Era el espectáculo de lo grotesco, la degradación de la carne, sangre y más sangre… Abrí la siguiente página del diario, aparecieron todavía más detalles del atentado, ¡Viva la objetividad! ¡No faltaban mas detalles sangrientos y penosos!
Tire el periódico angustiado por las imágenes, cogí el mando del televisor y pulsé al azar una de las cadenas, eran las tres de la tarde, hora punta según las estadísticas televisivas, el autentico “Prime-Time”. Nada más aparecer las primeras imágenes volví a apreciar la misma imagen, la misma sangre, la misma carne destrozada a causa de una bomba de un atentado. No podía reconocer lo que era: ¿niño, hombre, mujer, anciano? Que más da, ya había vuelto a ser victima de la objetividad tan imparable y desagradable, sólo que esta vez en movimiento y a todo color…

¿Se pueden contar las cosas de otra forma sin aplacar tanto a los detalles? ¿Hace falta tanta sangre para que nos hagamos una idea de lo que ha ocurrido?
Todas estas preguntas no se quien me las podría responder, un periodista, ya sea un redactor o un director de informativos me respondería: “Es lo que vende, la gente lo demanda y la audiencia o lectores suben”.

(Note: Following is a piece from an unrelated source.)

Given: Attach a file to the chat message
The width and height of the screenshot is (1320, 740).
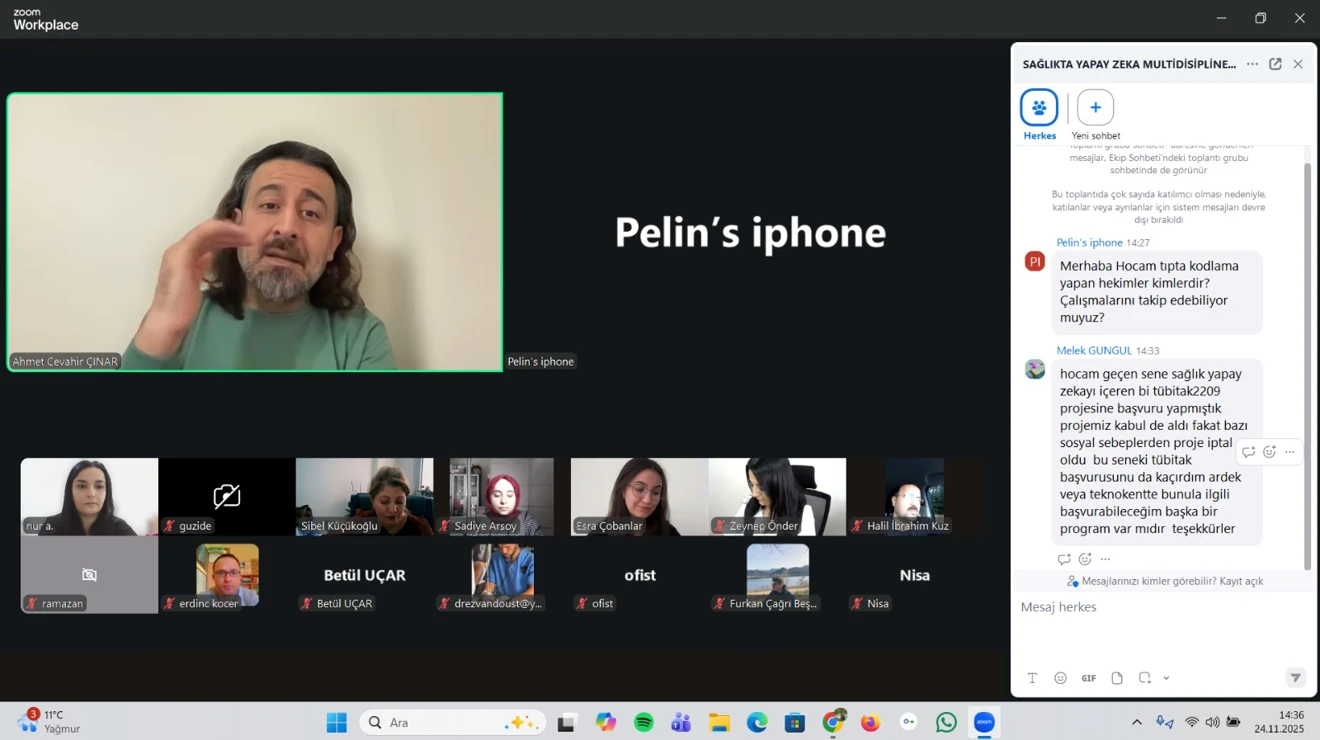Looking at the screenshot, I should pos(1117,678).

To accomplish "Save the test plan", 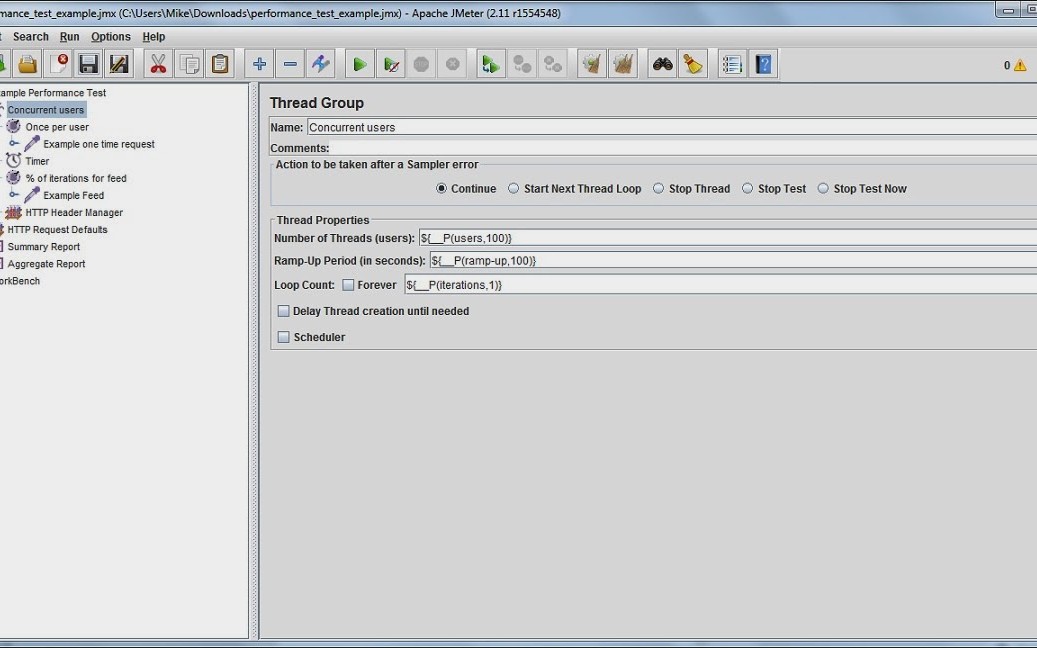I will tap(89, 63).
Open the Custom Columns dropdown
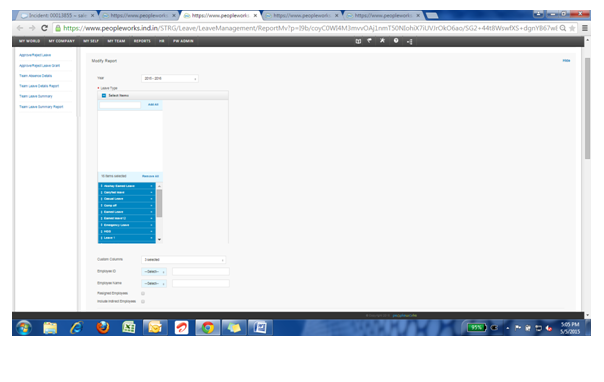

¿Acaso eso es una respuesta que justifique nuestra falta de escrúpulos generada por este tipo de acontecimientos?
Tampoco pido que vivamos en un mundo feliz de fantasía que ya escribió en la magnifica obra de Aldous Huxley. No hay solución todo empezó así y así acabará, todos victimas del nacimiento del nuevo sensacionalismo apadrinado por las hardnews.